Written by Amanda Kemp
Imagine you are 10 years old. You rely on your parents for a lot of things- packing your lunch, making sure you get to school or to the bus stop on time, taking you shopping for clothes, planning your birthday party, tossing around a softball to get you prepared for joining the team this year, and taking you on family outings. These are just a few of the thousands of things that parents might do for their children. Now imagine you are 14 years old. You want to be independent, but you need someone to guide you. Your parents register you for driver’s education classes; take you to your first Homecoming dance; make sure that your transition from middle school to high school is as seamless as possible by ensuring you are registered for your classes and have all of the school supplies and information that you need to start this new chapter in your life; and teaching you basic life skills like grocery shopping, cooking meals, and doing laundry. At age 16, you think you have a pretty good grasp on adulthood so you push back when your parents offer to help. You quickly learn that you don’t know it all and reluctantly accept their help. Your parents gave you advice on how to dress and how to respond during job interviews. After you get your first job, your parents encourage you to save your hard earned money so that you can buy a car. They go with you to purchase your first car, and help you find the most affordable insurance rates. At age 18, you still think that you are completely ready for adulthood and don’t really need anything from your parents. You go off to college and need your parents to help you move into the dorm. It’s a shock to you that working part time at a fast food restaurant while going to school full time does not quite cover the cost of living, so your parents are more than happy to send you money for groceries and maybe help with your car insurance payments if you are a little short that month. Each summer, you are able to come home and stay with your parents until the next semester begins. You come home on holidays to see your family. And you call your parents if you need advice or even just to say how much you miss them.
As an adult, there are plenty of other instances where you might rely on your parents- family recipes, taking care of your kids for a day to give you time for yourself, or even popping over to check on you if you aren’t feeling well. There are countless reasons why a person is never too old for family. For all of these reasons and many more, it is imperative that parents consider adopting teenagers and giving them a forever family.

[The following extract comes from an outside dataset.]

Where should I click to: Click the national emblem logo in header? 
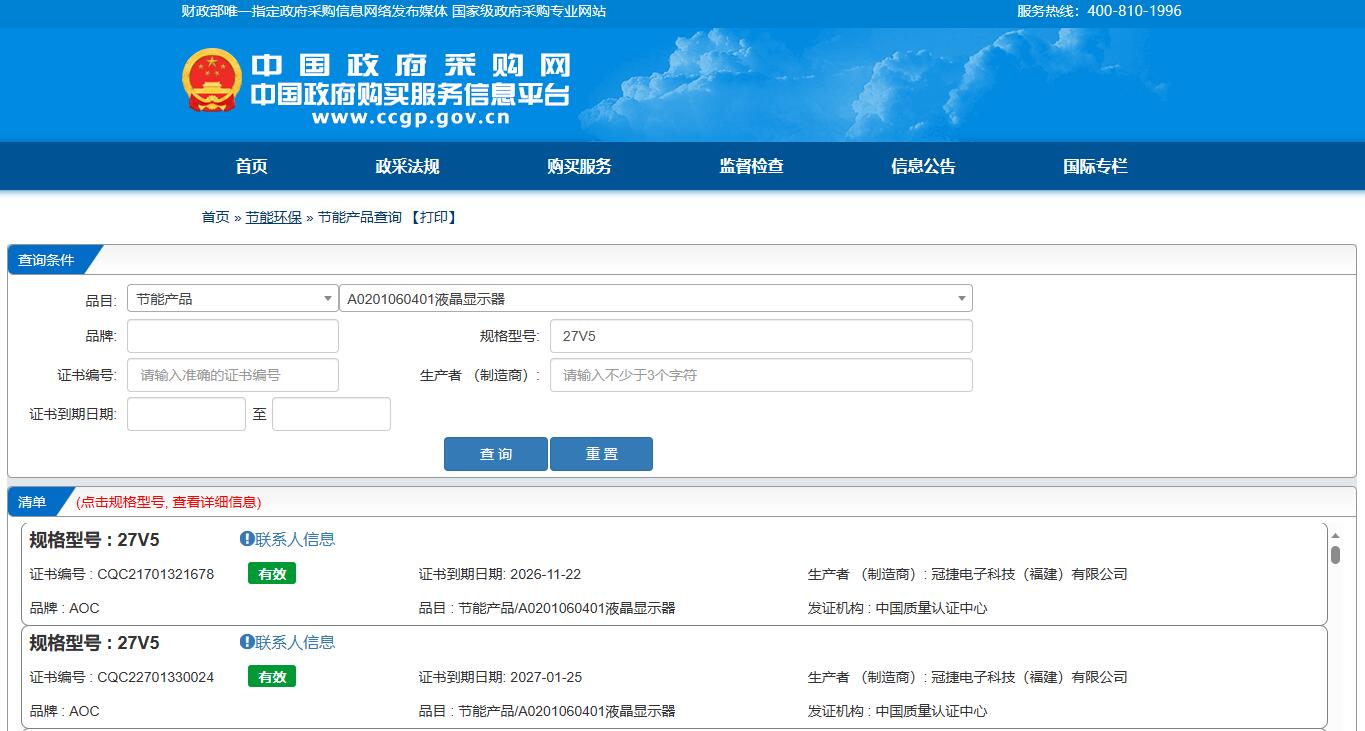(x=212, y=81)
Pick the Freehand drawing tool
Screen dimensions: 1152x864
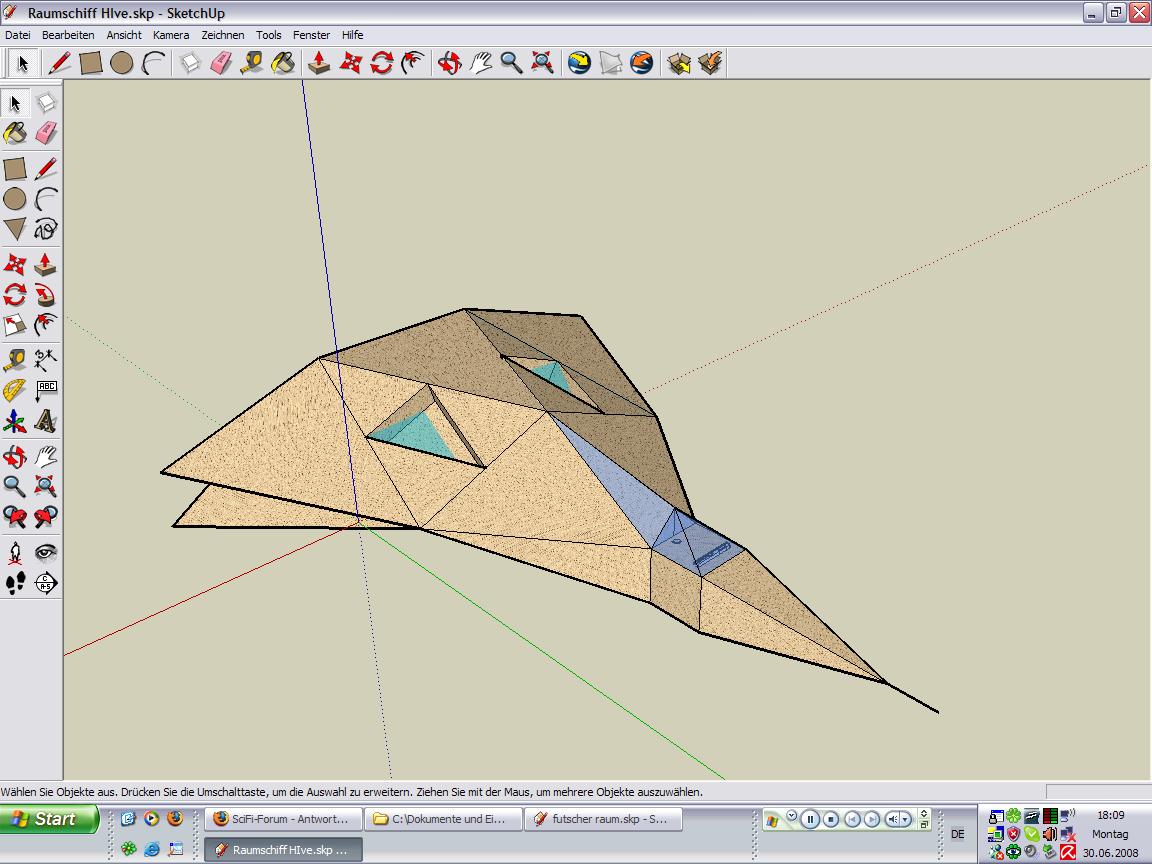tap(46, 229)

Adoption does not last until a person turns 18- adoption is forever.
Elizabeth experienced firsthand what it is like to be in foster care as not only a teenager, but also a single mother. This is what Elizabeth would like you to know about her:
“My name is Elizabeth and I would like to tell you a little bit about my life in foster care and being a single mother.
I have been in foster care for a little over two years now. Growing up, both my parents were on drugs. My dad passed away when I was eight years old and my mom went into rehab. When my mom got out of rehab, I thought everything was going to be OK but it wasn’t. My mom got back on drugs and there was never enough money for food or clothing for me and my brother. Shortly after, I started staying with my grandma. I always hoped my mother would get clean but she never did.

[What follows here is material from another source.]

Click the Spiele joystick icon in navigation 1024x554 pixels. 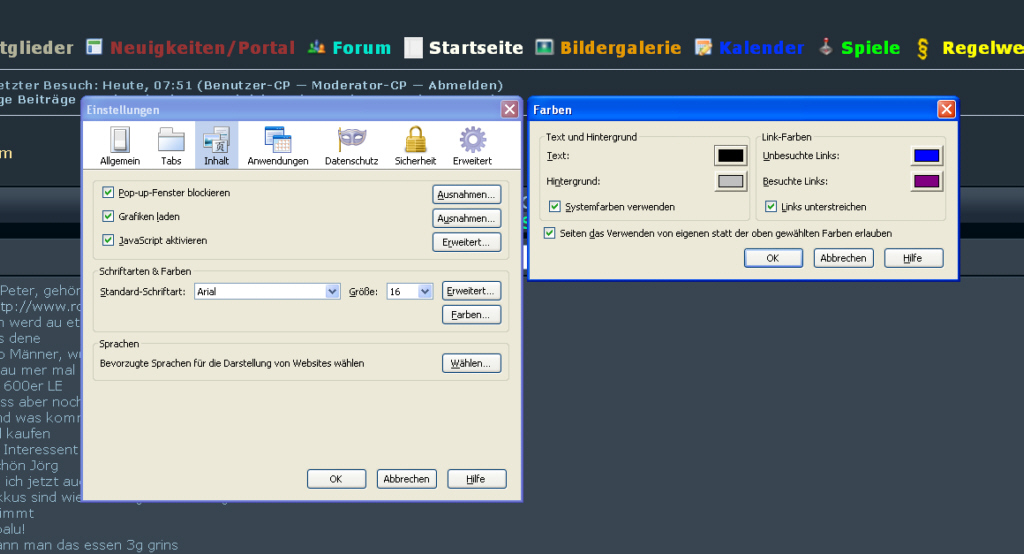[826, 47]
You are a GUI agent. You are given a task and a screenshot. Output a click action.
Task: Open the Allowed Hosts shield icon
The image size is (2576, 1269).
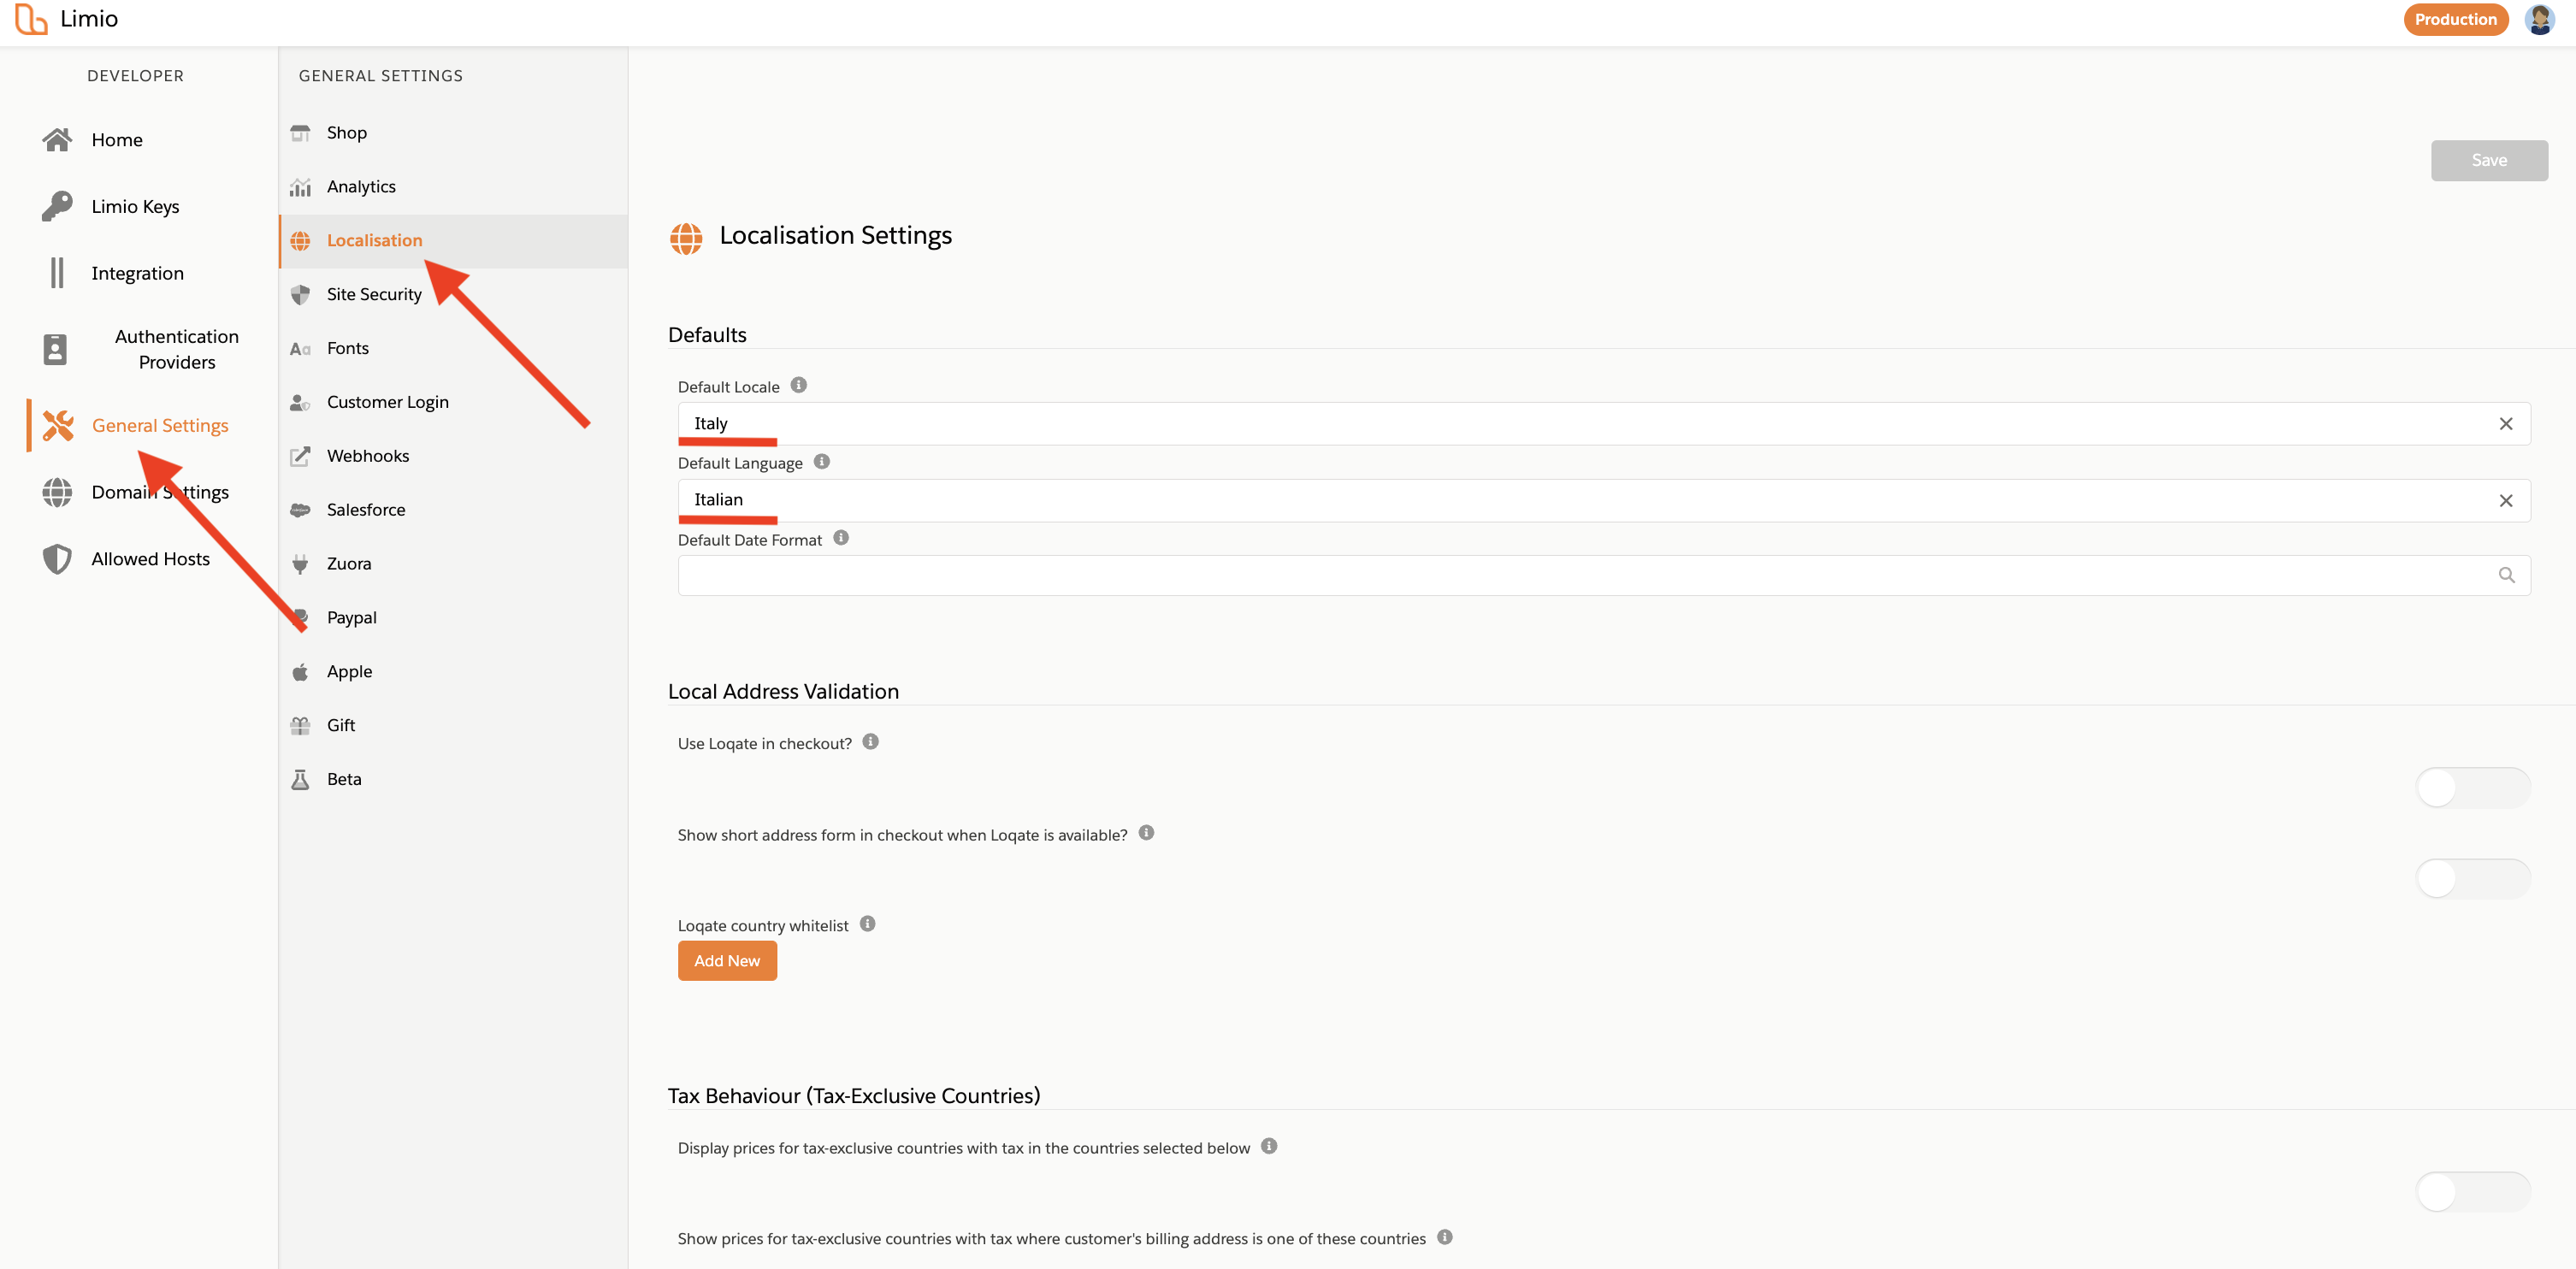point(57,559)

After a couple months of living with my grandma, I got pregnant and then I entered foster care. My first placement was at a woman’s shelter but they did not allow babies. I was only three weeks away from my due date and I was placed at a group home for moms and babies. It was alright there but once I had my son, I started to act out because I wanted to be placed with my grandma. I wasn’t going to school, I wasn’t following the rules, and I was very disrespectful to the staff there. After six months of being there, I was placed back with my grandma and I’m doing so much better now. I was on the honor roll last year and now I’m a Junior <in> High School and I plan on going to Michigan State University to be a lawyer.
Being a single mom and going to school is hard but I have my grandma to push me to do better. Being in foster care isn’t the easiest thing but I’m so grateful I have my grandma to be there for me and my son.
After all, life is what you make of it.”
Elizabeth, and all other teens in care, truly deserve to have a permanent family who will push them to do their best in life and thankfully Elizabeth’s grandmother is dedicated to being there for her permanently.
Another youth, AJ, makes a very valid point about what teenagers face if they are not adopted. She would like to share her story with you as well.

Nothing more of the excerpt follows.